A Woman Stands in a Field

The scene is so clear it might be a memory.

But no. It is too clear for that. This is something happening right now.

A woman stands in a field near the only stand of trees for a long way

round. She is looking down, scanning the ground. Perhaps she is

searching for acorns.

But she is beyond the tree-shadow, and she has no basket in which to

gather, and besides, upon closer inspection, it turns out the trees are

not even oaks. She parts the grass with her hands, gently, as a mother

might push the hair from her child's forehead. She steps gingerly

over the rooms and tunnels filled with tiny animals. A wind comes. It

shakes the tree and runs its hand across the field, flattening the grass.

This evening, she will still be here. It will be hard to see the lesser

darkness of her dress bobbing above the greater darkness of the field.

Days from now, when she finds it, we will no longer be watching.

She will draw it gently from the thatch, glinting like a baby snake, a

thin gold chain.

There you are, she will say matter-of-factly. She will examine the

clasp carefully and then refasten the chain around her neck and begin

walking through the fields toward home. It is just as well that we will

no longer be observing the scene. Her faith in the clasp seems almost

perverse, and it would be all you could do not to cry out.

The Crisis

The financier walked into a roomful of women, scantily clad in lacy

underthings. They were all quite heavyset, and their amplitude ap-

pealed to him. He became aroused.

“What is it that you want from us?” they murmured, as he walked

among them. “It seems we were summoned here specifically for you.”

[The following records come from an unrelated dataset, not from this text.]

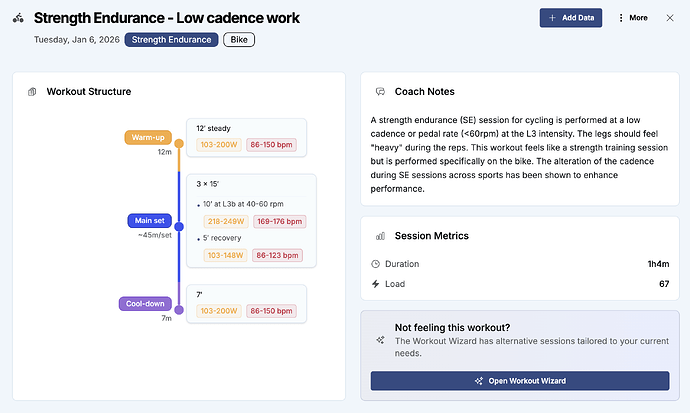The image size is (690, 413).
Task: Select the Cool-down stage label
Action: pos(148,303)
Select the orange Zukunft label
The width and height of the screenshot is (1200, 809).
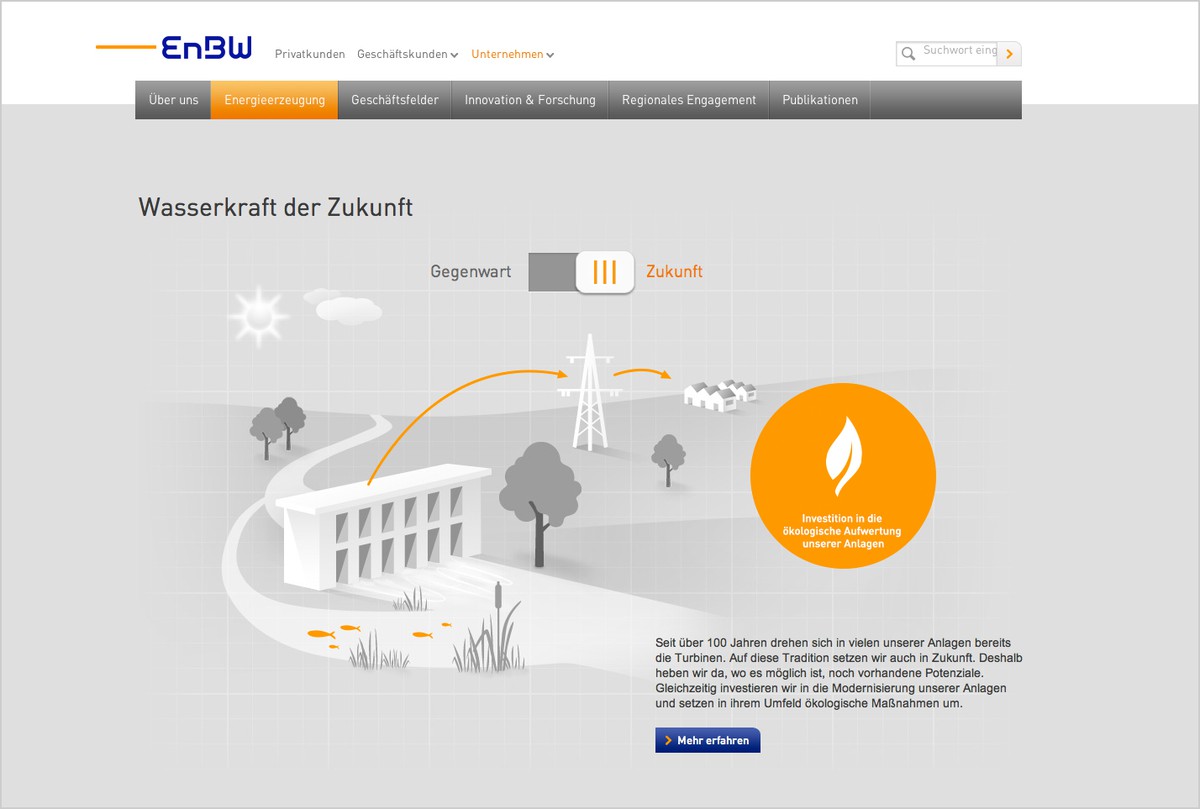tap(674, 272)
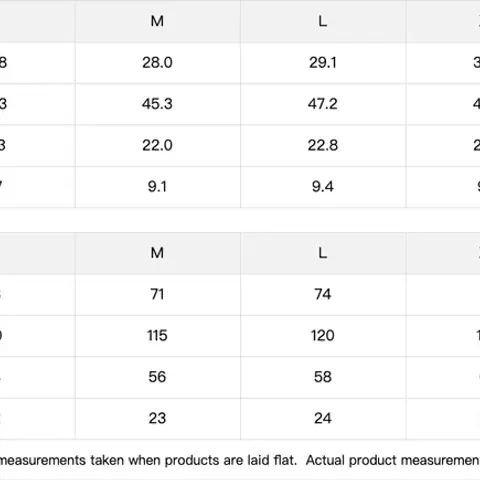Select the 56 cell in lower table

click(157, 377)
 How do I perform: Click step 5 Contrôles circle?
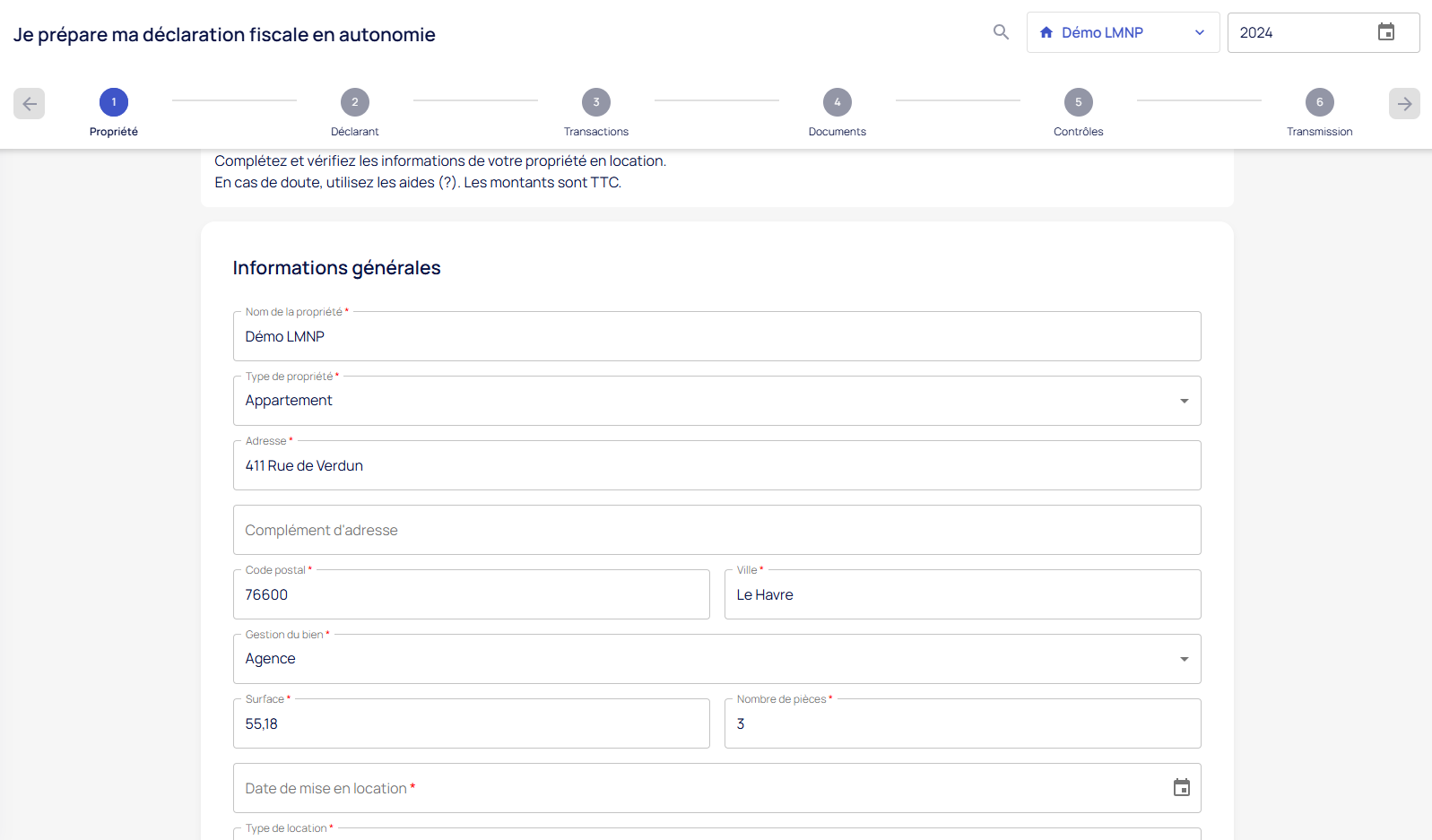(x=1078, y=102)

“How do you know this to be the case?” he asked, gently brushing

the hair from one woman's shoulder.

“Because none of us remember anything other than this room.”

He paused and looked around him. Many of the women appeared to

be just coming awake, blinking lazily on their velvet couches. One

smiled at him and arched her back, stretching. “So you remember

nothing at all?”

“Nothing. It's as if we were born five minutes ago. Or five hours.